First, let’s consider exercises that particularly

develop your fingers and hands. We want fingers and

hands that are not only strong, but also ‘smart’,

meaning they are aware, sensitive, and flexible under

all kinds of unusual pressures and positions.



1. Finger wall-walk -

Face the wall, standing about one or two feet out from

it, feet spaced a bit beyond shoulder-width apart. Now

lean onto the wall, contacting it with your fingers

only, as though doing fingertip push-ups, with one

third or so of your bodyweight supported with hands.

You can rise to the balls of your feet. Now, begin to

'walk' with your hands all over the wall, continuously

shifting your hand positions along the surface, up and

down, back and forth, even crossing your arms under

one another. This exercise tends to free up your mind

and body, leaving you feeling extremely comfortable.

When you are ready, twist your whole body as you reach

behind with one arm, reversing your direction and

facing outward from the wall, but still supported as

before, by just your fingers on the surface. Now,

leaning backwards, ‘walk’ with hands all over the

surface, up and down, back and forth, just as when

facing the wall. Reverse again, to your original

position.



Moving beyond just fingers, we have their supporting

systems, namely hands, arms and shoulders. These can

also be ‘worked’ using your wall ! For example, you

may know of ordinary fingertip push-ups, but consider

this interesting variation:



2. Wall-and-floor fingertip push-up -

Assume a push-up position and turn you body parallel to

the wall, (as if you are laying on your side) with

one arm on the wall and the other on the floor,

supporting yourself with the fingers of both hands.

Your feet are near each other, slightly out from the

wall. Now, lower yourself into the push-up. When you

feel you cannot lower anymore without collapsing, hold

your position a bit longer, and shuffle your feet

backward, keeping up with your fingers working

backwards along the wall and floor as well.

Wall training can also be used to highlight certain

possibilities of movement with unexpected areas of the

body. All such unconventional motion develops your

body and brain.



3. Shoulder wall-walk -

Face out from the wall; let your upper back contact

the wall. Use your shoulder blades and upper body to

‘walk’ across the wall surface, back and forth, up and

down, and shift your feet as needed to keep it

interesting.

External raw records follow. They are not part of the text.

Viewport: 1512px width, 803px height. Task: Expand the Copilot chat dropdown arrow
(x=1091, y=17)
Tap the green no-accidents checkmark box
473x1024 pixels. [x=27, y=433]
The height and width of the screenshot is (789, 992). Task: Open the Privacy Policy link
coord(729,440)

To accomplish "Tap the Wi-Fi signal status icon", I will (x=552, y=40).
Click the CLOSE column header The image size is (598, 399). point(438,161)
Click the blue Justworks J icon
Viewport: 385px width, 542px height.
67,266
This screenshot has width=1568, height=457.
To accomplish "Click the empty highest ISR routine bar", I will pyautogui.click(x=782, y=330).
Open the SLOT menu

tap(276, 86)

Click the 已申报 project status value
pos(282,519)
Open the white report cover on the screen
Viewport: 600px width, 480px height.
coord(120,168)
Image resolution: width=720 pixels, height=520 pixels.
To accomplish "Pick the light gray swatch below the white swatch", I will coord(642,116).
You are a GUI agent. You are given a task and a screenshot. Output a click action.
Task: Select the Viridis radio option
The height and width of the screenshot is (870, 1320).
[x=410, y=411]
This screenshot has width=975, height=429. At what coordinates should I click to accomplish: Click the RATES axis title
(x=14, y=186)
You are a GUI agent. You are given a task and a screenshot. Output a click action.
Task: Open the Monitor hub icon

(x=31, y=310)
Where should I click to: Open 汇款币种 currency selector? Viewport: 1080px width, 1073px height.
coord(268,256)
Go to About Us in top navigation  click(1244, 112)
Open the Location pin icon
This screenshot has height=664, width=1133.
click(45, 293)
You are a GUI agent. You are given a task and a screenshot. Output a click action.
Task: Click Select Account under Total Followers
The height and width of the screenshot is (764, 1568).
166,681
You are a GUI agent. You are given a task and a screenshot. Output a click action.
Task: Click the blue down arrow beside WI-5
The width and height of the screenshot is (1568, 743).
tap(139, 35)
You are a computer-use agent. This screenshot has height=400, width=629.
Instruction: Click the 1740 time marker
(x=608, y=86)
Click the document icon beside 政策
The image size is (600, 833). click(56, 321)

You may wish to stand on the balls of

your feet, rather than flat-footed, for greater

mobility. This work emphasizes the shoulders and back,

two areas whose extension and movement potential is

often overlooked.







Hey, as long as we are talking about relaxing, why

don’t we just lie down? Near the wall, of course!



4. Raising your body with your palms –

This is a very difficult exercise indeed.

Lie on your back at 90 degree angle to the wall

your head up against it. Now, place your palms on the

wall behind you, and simply attempt to walk yourself

up, using your hands or fingertips. This one is a

little tricky, because if you don’t relax your

abdomen, it will turn into an ordinary sit-up. So, you

need to make sure your whole abdomen is relaxed, and

that the hands and fingers are doing all the work. The

same exercise can also be performed while lying in the

same orientation to the wall, but on your chest.



And as always in Systema, every variation implies its

own reversal, so we also can try the following.



5. Lie on your back at 90-degree angle to the wall, with

your feet up against it. Now, using only your foot and

leg power, begin to climb up the wall. You can scoot

yourself forward using your back muscles as needed to

accommodate your rise. This can also be done on a

tree, using your legs to grip around the trunk as you

'climb' yourself straight up.



You will find that all the exercises above tend to

make you, or your body, ‘think’ as you work them, as

they offer unfamiliar angles and challenges.

Furthermore, when we work against the wall in the

kinds of exercises described above, the development of

the tendons is emphasized. The development of the

tendons, as the crucial link between bones and

muscles, in turn yields energy, strength, and health

benefits to the entire physical system. Try the work

above, smile as you sweat, and enjoy yourself!

This article was published on June 01, 2003.